Required work: From the entries provided below, copy each line that contains the word "agent".

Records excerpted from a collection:
###
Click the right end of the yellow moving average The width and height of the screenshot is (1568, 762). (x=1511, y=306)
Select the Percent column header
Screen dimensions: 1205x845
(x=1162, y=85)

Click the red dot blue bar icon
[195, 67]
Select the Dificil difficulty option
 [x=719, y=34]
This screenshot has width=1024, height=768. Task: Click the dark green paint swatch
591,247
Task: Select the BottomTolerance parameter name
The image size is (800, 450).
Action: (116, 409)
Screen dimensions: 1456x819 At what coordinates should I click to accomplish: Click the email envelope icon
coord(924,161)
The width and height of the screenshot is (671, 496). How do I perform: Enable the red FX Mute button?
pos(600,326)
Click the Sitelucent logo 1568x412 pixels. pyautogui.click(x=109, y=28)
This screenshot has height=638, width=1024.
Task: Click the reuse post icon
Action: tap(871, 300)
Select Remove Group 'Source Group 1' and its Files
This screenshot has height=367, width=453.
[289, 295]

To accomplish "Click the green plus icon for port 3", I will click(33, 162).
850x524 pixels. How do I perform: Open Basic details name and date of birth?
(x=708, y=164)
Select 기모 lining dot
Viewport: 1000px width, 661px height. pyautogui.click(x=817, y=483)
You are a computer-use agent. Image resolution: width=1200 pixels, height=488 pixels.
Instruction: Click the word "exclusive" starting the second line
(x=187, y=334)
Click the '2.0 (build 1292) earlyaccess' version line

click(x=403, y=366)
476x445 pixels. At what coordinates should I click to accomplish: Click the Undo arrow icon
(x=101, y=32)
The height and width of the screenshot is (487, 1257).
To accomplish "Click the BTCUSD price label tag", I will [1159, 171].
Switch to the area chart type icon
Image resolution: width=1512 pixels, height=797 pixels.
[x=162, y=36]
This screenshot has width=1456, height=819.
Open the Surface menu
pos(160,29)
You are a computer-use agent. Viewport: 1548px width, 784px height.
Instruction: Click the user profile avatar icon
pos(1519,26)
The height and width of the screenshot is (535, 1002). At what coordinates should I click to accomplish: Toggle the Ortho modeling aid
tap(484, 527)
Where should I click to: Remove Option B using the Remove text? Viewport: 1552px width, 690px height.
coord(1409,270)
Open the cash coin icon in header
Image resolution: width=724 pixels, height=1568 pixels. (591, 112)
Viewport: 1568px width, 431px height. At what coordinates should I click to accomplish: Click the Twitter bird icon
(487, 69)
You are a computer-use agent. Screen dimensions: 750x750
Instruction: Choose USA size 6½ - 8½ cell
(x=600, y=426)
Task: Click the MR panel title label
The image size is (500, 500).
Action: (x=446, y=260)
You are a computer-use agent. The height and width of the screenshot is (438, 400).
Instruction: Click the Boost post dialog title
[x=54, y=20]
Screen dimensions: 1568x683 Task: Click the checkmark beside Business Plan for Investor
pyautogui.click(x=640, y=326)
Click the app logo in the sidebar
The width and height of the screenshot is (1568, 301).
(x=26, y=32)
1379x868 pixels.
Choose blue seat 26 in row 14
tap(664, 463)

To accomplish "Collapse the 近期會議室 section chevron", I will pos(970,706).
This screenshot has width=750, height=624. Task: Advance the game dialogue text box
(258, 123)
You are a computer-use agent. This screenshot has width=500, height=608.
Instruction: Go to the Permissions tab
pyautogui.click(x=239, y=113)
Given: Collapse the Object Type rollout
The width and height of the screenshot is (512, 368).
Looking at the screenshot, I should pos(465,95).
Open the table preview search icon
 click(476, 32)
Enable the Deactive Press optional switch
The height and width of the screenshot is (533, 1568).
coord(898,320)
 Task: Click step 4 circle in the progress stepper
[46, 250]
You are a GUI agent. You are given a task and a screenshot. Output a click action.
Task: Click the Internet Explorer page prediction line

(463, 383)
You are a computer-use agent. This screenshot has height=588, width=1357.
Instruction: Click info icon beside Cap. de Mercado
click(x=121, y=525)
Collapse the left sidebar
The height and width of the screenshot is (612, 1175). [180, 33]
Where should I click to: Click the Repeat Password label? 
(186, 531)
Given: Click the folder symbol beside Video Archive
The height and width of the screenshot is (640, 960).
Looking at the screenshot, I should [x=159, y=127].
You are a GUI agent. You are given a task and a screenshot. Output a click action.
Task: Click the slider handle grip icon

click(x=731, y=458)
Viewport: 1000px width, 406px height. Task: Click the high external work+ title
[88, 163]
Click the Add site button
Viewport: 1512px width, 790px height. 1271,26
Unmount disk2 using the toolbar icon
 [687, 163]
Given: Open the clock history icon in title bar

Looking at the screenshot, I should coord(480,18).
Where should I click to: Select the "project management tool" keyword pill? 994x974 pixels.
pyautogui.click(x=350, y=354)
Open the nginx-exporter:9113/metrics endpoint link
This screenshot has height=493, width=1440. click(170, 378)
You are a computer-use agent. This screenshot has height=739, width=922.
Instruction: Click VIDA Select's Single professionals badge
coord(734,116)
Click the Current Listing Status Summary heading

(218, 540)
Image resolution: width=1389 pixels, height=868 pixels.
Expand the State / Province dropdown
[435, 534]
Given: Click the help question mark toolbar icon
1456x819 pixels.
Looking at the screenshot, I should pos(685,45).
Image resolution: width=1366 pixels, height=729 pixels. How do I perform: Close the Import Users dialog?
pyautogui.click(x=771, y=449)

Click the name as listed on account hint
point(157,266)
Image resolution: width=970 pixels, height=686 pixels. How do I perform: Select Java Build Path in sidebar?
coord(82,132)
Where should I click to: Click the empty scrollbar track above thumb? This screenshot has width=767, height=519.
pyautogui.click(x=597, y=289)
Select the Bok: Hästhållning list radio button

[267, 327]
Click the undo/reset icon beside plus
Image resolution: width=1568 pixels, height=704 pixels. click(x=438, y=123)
###
Exercise output:
You are a computer-use agent. Image resolution: width=1200 pixels, height=488 pixels.
You are a computer-use agent. Viewport: 1548px width, 784px height.
You are a computer-use agent. Screen dimensions: 750x750
You are a computer-use agent. The height and width of the screenshot is (438, 400).
You are a computer-use agent. This screenshot has width=500, height=608.
You are a GUI agent. You are given a task and a screenshot. Output a click action.
You are a computer-use agent. This screenshot has height=588, width=1357.
You are a GUI agent. You are given a task and a screenshot. Output a click action.
You are a computer-use agent. This screenshot has height=739, width=922.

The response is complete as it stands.